This move was to encourage investors to invest in cedi-denominated assets, whilst inflation and money supply are effectively controlled.
The government through the Ministry of Finance also instituted fiscal measures to improve and balance the economy. This was to ensure the government was liquid all the time, whilst expenditure is effectively under control.
They include a 10 per cent additional reduction in discretionary spending, a 50 per cent cut in fuel coupon allocation for all political appointees and heads of government institutions, suspension of all foreign travels except pre-approved statutory travels or critical travels, and the reduction of expenditure on all meetings and conferences by 50 per cent.
All these measures were intended to reassure investors that the government was committed to improving the fiscal economy through a reduction in the fiscal deficit and debt.
Currency Analyst, Courage Martey, told Joy Business that it was reassuring that the rate of depreciation of the cedi slowed down in the last two months.
“The cedi suffered one of its most difficult first six months of the year [2022], recording over 16 per cent depreciation on the Bank of Ghana interbank reference rate and over 20 per cent on the retail reference market, but it is noteworthy that over 90% of this depreciation happened during the first three months of the year”.
“So this means the pace of depreciation slowed down during the second quarter of the year.

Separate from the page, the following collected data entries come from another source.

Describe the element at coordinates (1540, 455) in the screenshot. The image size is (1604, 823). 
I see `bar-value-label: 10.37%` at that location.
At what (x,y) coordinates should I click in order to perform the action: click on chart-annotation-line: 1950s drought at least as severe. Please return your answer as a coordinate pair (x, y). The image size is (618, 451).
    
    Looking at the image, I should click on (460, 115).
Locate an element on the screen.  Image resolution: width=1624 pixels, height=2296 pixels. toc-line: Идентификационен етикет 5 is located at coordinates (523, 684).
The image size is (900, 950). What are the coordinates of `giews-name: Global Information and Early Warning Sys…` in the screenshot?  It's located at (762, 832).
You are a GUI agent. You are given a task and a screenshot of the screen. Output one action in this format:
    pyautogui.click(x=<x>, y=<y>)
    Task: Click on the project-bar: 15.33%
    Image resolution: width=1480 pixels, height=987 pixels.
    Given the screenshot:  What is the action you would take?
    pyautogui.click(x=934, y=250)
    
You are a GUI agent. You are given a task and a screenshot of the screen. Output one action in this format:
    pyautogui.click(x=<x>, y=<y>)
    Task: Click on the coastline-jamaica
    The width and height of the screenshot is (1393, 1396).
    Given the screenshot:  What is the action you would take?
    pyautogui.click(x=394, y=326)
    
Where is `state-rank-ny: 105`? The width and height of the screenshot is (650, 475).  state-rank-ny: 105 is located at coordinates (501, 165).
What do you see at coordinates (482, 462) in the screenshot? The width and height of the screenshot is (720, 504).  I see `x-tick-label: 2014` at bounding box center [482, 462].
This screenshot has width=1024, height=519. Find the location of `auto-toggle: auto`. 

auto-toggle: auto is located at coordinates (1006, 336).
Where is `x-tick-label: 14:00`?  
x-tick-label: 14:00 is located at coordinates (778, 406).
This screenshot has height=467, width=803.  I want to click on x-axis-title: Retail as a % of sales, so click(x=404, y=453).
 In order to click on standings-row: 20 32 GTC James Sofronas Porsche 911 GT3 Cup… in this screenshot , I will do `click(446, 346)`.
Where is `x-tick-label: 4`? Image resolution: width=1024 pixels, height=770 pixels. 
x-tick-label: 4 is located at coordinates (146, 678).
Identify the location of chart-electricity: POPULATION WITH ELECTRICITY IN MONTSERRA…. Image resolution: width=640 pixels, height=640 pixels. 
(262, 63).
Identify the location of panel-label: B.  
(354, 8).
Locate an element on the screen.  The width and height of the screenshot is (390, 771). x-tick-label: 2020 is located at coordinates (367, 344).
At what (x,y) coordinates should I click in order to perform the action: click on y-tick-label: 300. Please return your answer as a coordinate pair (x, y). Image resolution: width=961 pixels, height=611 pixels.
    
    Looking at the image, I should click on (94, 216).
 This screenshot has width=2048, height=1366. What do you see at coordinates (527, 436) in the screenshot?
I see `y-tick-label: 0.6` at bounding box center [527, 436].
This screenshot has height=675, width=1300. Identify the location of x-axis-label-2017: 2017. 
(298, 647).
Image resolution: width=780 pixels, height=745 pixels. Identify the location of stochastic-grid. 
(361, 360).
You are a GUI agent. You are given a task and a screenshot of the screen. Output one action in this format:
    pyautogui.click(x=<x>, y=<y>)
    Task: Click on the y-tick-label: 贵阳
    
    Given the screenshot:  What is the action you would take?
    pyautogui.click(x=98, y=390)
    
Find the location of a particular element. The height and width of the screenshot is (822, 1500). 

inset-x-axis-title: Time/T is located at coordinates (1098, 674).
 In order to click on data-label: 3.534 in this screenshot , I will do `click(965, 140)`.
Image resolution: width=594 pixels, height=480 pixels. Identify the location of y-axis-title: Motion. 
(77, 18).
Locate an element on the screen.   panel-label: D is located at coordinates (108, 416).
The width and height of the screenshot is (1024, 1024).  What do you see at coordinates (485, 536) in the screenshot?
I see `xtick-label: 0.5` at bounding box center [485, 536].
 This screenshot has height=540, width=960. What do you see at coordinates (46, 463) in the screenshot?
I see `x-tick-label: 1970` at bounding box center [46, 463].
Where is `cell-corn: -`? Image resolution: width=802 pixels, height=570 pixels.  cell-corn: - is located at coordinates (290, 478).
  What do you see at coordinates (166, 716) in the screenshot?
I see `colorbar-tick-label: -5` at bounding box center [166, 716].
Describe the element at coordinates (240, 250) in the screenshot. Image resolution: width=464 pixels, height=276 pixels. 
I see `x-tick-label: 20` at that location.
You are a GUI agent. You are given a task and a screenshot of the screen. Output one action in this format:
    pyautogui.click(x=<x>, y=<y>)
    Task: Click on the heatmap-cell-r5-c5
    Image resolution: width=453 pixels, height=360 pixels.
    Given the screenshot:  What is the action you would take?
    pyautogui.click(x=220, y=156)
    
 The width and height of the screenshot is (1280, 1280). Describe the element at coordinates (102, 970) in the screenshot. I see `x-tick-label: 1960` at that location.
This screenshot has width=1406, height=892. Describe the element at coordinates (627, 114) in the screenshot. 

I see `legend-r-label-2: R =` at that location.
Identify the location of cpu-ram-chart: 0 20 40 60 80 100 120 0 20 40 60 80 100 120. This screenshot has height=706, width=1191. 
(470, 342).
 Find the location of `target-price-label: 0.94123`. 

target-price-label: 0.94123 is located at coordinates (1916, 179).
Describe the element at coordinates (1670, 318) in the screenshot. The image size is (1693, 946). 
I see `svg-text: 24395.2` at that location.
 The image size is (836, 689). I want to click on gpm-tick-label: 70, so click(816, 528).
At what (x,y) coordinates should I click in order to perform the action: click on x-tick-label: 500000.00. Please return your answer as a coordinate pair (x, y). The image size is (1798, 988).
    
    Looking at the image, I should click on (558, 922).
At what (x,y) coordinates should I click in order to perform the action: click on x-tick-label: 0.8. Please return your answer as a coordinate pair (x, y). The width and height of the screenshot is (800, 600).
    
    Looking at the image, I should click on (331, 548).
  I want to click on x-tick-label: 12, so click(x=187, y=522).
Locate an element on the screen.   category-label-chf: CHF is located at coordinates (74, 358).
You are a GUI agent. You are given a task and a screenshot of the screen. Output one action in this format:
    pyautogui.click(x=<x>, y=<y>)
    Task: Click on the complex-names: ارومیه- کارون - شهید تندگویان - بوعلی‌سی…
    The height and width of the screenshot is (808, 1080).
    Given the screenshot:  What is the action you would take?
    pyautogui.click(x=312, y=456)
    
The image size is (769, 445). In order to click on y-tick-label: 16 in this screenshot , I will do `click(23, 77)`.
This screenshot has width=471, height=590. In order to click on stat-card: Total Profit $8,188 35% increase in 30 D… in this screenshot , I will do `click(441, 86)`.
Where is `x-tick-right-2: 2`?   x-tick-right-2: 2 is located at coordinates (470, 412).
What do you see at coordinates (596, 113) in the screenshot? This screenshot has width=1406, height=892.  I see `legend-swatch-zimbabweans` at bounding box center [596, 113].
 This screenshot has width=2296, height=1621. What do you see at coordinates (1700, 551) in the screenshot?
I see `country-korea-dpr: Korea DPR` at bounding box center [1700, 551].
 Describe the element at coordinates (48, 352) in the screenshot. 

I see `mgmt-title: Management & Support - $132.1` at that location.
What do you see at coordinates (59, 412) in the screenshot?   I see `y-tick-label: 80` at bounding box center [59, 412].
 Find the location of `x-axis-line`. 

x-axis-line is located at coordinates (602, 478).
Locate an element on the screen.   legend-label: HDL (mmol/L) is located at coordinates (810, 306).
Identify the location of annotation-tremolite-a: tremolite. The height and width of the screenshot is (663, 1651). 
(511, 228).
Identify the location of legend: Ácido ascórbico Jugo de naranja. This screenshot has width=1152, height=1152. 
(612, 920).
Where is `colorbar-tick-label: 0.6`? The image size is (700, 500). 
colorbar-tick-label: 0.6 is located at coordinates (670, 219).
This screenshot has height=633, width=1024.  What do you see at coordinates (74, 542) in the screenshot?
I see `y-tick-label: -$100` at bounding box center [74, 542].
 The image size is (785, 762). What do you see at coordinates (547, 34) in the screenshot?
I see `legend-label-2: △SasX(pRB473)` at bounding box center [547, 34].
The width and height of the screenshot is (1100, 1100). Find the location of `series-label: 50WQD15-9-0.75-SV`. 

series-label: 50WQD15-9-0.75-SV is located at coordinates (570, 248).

The slowdown was due to BoG’s tight monetary policy since March [2022]. It helped to cut the demand-side pressures in addition to the government announcement of expected syndicated loans to beef up the reserves.”
Mr Martey who is a Senior Currency Analyst at Databank Research, however, said the outlook of the cedi for the rest of the year was not so optimistic.
“Overall it doesn’t look like an optimistic outlook for the cedi from this point, we will expect the BoG to have a firm grip on the supply side of the cedi,” he said.